> [Aim]
Please gather every line of the material below that contains the word "width", copying each one in full.

-------- Supplied data --------

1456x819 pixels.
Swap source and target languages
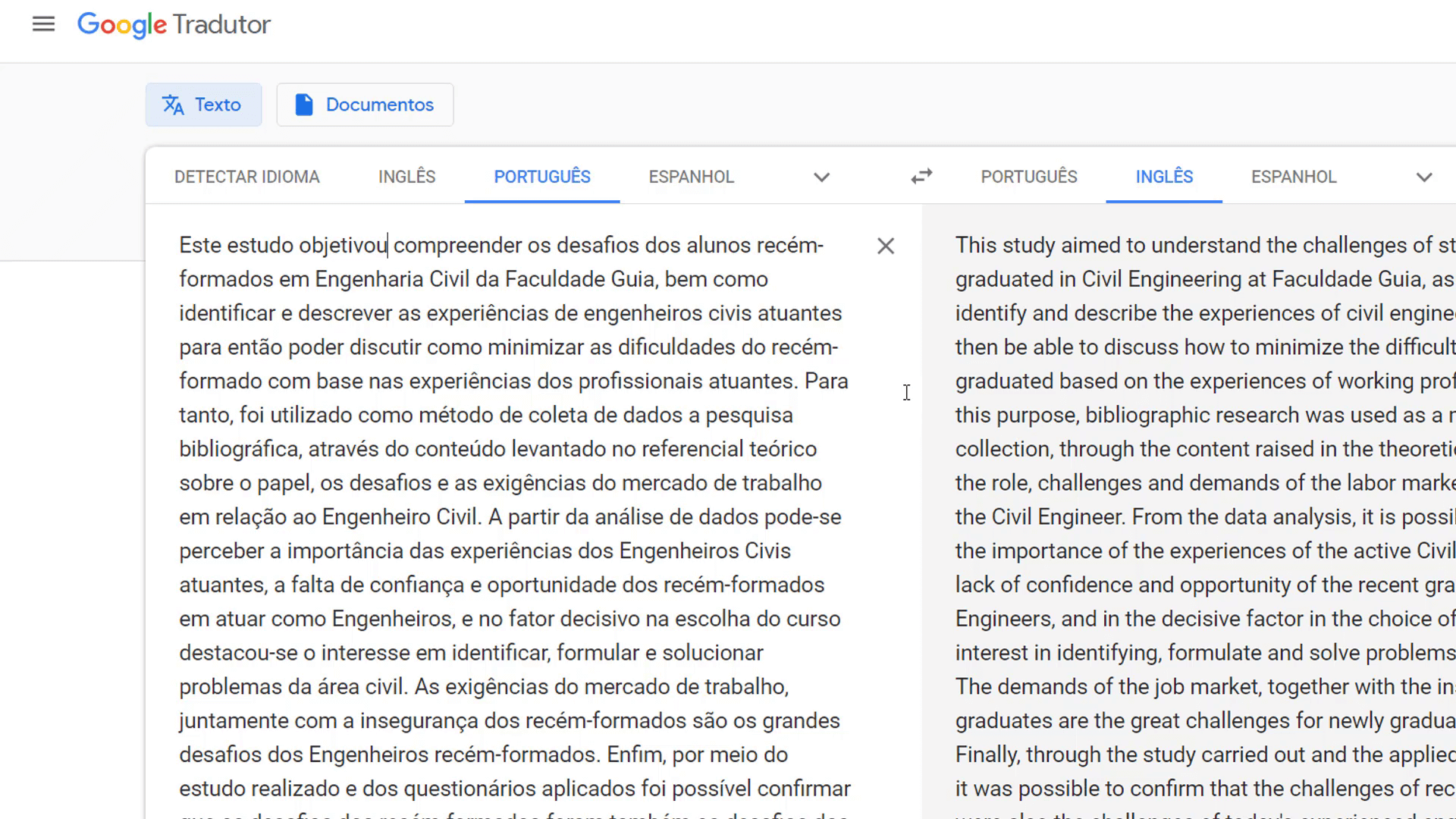(x=921, y=176)
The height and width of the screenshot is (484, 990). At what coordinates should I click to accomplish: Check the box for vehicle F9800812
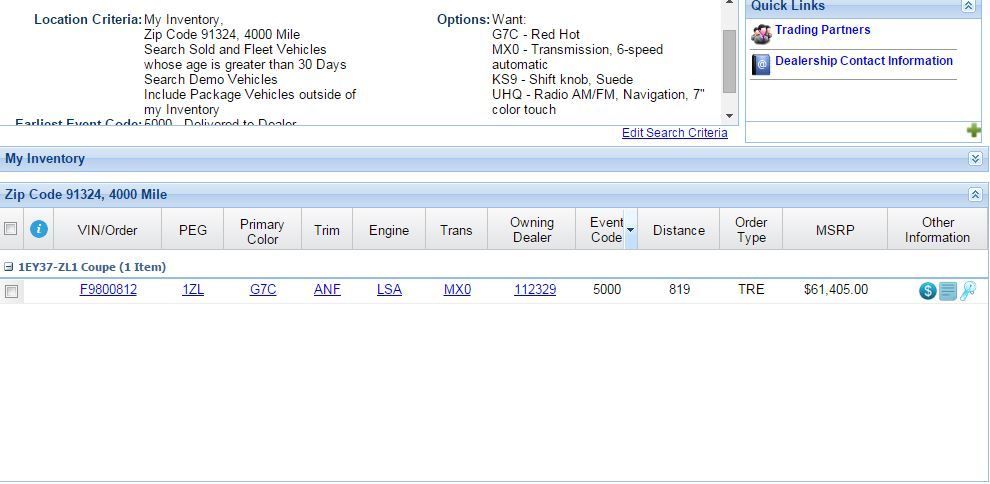(11, 291)
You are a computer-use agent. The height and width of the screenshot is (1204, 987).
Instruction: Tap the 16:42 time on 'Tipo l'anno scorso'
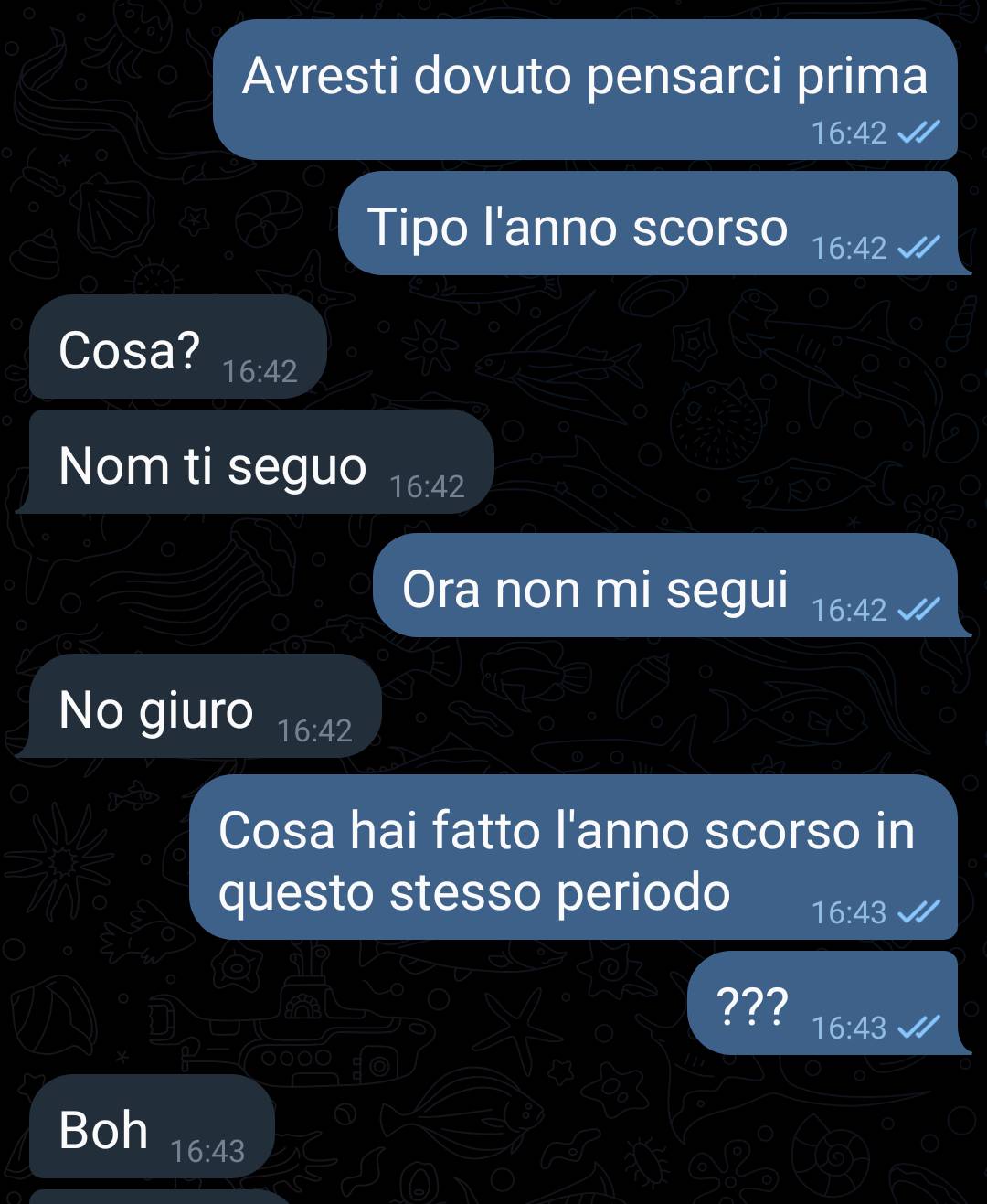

--------

> [Answer]
The height and width of the screenshot is (484, 990). At what coordinates should I click to accomplish: Check the box for vehicle F9800812
You are a computer-use agent. The height and width of the screenshot is (1204, 987).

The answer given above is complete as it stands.